# Help with Non-Dairy substitutes



## robbitthehobbit (Mar 18, 2013)

*Anyone have advice for eating Dairy free?*

I have a friend who lives in my house and she is completely lactose intolerant. She can't have anything with even a trace of dairy products (even lactose free milk and goats milk) because she will feel sick. I make food that I usually share with house mates and I feel bad every time I make stuff because it usually has dairy in it and she can't have any.
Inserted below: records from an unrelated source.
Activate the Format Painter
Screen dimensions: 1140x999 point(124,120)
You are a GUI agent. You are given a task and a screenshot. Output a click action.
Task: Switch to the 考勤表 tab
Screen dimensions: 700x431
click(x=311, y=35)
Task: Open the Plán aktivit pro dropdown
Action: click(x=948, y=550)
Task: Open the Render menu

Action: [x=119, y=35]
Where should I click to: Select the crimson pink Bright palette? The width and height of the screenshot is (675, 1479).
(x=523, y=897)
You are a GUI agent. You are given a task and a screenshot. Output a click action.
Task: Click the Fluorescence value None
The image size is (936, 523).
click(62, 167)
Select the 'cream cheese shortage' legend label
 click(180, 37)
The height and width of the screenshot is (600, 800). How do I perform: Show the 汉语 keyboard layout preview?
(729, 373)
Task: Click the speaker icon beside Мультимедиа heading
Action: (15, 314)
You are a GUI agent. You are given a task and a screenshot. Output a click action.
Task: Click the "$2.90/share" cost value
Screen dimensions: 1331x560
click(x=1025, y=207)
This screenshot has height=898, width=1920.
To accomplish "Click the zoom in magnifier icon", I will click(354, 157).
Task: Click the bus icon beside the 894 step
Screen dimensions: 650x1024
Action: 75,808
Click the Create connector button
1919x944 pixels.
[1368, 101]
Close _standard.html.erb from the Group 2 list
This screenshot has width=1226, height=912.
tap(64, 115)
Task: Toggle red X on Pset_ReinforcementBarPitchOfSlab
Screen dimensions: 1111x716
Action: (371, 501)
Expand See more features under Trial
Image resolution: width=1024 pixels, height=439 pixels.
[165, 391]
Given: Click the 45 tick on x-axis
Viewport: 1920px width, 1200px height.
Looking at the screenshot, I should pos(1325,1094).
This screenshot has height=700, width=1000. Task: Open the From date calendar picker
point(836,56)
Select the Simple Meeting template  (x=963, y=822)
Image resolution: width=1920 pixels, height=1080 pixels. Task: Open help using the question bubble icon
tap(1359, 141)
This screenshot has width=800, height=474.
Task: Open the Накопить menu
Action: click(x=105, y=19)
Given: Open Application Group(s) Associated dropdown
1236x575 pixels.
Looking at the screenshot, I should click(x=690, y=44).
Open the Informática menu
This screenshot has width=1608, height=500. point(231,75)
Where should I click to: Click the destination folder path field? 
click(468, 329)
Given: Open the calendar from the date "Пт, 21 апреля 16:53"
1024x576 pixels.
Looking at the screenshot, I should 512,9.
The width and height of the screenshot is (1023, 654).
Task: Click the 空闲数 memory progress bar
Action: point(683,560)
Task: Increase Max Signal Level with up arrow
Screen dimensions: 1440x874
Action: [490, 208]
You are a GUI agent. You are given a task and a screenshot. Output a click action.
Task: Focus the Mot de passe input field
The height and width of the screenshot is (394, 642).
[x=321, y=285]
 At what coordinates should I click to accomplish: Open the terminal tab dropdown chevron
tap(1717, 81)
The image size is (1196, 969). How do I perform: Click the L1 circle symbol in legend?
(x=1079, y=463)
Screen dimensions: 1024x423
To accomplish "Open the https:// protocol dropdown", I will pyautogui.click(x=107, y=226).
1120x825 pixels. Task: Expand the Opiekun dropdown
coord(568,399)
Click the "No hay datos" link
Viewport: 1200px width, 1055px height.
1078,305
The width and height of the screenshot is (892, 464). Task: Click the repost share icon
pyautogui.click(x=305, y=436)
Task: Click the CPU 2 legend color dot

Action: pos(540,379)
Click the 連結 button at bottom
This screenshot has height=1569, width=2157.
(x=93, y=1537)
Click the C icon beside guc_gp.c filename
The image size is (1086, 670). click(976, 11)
Basically what I need are a few ideas for substitutes in recipies that I use. I bake chocolate chip cookies often and I know I can substitute crisco or some other type of fat there, I also usually add a dollop of sour cream in them because it helps them stay chewy longer. Is there a substitute I can use for that? I had a thought that maybe a soft tofu might work for that one but I don't know. Secondly, I make pizza as well and I need some sort of substitute for dairy cheese. Finally I ask, Where can I get this kind of stuff because it seems to be lacking at my local rainbow grocery store.

Any help would be much appreciated


----------



## Aunt Bea (Mar 18, 2013)

IMO you should take your direction from your housemate.  

It seems to me that this would not be at all new to her and may not be a big deal.  

As an example for the pizza her solution might be as simple as just leaving out the cheese or passing on the pizza altogether and having a salad.

These things may be new for you but, they should be normal for her!


----------



## robbitthehobbit (Mar 18, 2013)

Aunt Bea said:


> IMO you should take your direction from your housemate.
> 
> It seems to me that this would not be at all new to her and may not be a big deal.
> 
> ...


She does not ordinarily use any cheese substitutes or anything like that. Overall, The only thing she does is avoid foods which use dairy in them.


----------



## FrankZ (Mar 18, 2013)

Cheese is dairy.  No dairy means a cheese like substance.

You can start with Google Dairy Substitutes for Vegans and a Non-Dairy Diet - Dairy Substitutes for Baking - Vegan Substitutes 

I have not tried any of the cheese substitutes because I like  cheese.


----------



## jennyema (Mar 18, 2013)

There is no such thing as dairy-free cheese.

But there is fake cheese made from soy: Products | Dairy Free Cheese Alternatives | GO Veggie!


----------



## jennyema (Mar 18, 2013)

You can buy soy milk, sour cream, cream cheese, yogurt, and fake cheese.


----------



## CharlieD (Mar 18, 2013)

Howdy neighbor. The Whole foods carry dairy free cheese "Daiya" brend, and number of tofu products. The tofu though I doubt would help you with chocolate chips cookies, but mayo might. My wife uses margarine when she makes her cookies and they are absolutely awesome, even without any other additions. 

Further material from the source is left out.